======== Provided records ========

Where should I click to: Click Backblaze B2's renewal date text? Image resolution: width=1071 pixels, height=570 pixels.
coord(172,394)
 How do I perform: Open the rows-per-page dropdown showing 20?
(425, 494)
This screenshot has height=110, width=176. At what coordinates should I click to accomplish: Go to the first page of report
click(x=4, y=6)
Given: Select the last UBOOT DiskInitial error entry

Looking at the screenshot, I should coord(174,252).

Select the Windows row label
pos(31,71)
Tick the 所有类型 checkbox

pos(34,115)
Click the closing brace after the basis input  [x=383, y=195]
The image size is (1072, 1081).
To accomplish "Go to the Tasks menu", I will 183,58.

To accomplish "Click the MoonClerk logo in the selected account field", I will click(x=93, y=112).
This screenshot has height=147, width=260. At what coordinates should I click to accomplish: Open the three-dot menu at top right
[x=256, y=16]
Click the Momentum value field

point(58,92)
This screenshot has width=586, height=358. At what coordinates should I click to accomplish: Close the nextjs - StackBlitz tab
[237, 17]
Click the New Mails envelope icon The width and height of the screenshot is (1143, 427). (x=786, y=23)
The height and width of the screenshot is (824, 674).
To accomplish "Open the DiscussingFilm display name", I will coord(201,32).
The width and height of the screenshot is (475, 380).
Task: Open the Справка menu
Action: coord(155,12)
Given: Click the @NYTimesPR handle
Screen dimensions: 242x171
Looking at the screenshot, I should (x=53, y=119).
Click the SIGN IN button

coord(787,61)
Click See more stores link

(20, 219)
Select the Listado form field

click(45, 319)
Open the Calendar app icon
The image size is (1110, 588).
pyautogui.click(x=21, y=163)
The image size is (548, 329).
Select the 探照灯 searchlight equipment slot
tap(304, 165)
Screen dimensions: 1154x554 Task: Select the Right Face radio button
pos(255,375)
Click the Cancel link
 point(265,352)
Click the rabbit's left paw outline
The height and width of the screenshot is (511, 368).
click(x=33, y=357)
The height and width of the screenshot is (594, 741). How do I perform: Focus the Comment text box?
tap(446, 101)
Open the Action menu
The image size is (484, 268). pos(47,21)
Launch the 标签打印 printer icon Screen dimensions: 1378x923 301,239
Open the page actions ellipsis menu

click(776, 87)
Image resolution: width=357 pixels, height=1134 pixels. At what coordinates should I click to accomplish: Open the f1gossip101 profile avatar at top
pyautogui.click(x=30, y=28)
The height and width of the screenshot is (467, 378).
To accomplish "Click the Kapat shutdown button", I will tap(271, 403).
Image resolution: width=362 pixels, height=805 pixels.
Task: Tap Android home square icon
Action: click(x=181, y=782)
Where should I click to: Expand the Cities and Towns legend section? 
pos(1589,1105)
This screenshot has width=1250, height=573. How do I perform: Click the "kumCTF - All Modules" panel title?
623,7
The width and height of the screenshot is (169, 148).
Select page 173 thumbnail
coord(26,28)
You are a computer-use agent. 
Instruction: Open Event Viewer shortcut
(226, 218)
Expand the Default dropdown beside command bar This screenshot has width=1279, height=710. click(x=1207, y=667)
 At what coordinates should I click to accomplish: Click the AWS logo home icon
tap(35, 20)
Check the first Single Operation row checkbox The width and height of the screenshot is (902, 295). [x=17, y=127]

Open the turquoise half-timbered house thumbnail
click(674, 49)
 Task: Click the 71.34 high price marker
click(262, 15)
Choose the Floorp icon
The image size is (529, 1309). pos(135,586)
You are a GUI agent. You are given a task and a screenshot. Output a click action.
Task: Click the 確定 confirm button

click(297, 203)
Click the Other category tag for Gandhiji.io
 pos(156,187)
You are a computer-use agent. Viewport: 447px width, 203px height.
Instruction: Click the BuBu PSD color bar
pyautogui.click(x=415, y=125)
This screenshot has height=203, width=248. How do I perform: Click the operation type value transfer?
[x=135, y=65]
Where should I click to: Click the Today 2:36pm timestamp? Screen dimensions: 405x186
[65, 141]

========

Copy out the lines of the listing above, starting with the line containing "Open the page actions ellipsis menu" and going on through the line containing "click(297, 203)", keeping every character as it stands.

Open the page actions ellipsis menu

click(776, 87)
Image resolution: width=357 pixels, height=1134 pixels. At what coordinates should I click to accomplish: Open the f1gossip101 profile avatar at top
pyautogui.click(x=30, y=28)
The height and width of the screenshot is (467, 378).
To accomplish "Click the Kapat shutdown button", I will tap(271, 403).
Image resolution: width=362 pixels, height=805 pixels.
Task: Tap Android home square icon
Action: click(x=181, y=782)
Where should I click to: Expand the Cities and Towns legend section? 
pos(1589,1105)
This screenshot has width=1250, height=573. How do I perform: Click the "kumCTF - All Modules" panel title?
623,7
The width and height of the screenshot is (169, 148).
Select page 173 thumbnail
coord(26,28)
You are a computer-use agent. 
Instruction: Open Event Viewer shortcut
(226, 218)
Expand the Default dropdown beside command bar This screenshot has width=1279, height=710. click(x=1207, y=667)
 At what coordinates should I click to accomplish: Click the AWS logo home icon
tap(35, 20)
Check the first Single Operation row checkbox The width and height of the screenshot is (902, 295). [x=17, y=127]

Open the turquoise half-timbered house thumbnail
click(674, 49)
 Task: Click the 71.34 high price marker
click(262, 15)
Choose the Floorp icon
The image size is (529, 1309). pos(135,586)
You are a GUI agent. You are given a task and a screenshot. Output a click action.
Task: Click the 確定 confirm button

click(297, 203)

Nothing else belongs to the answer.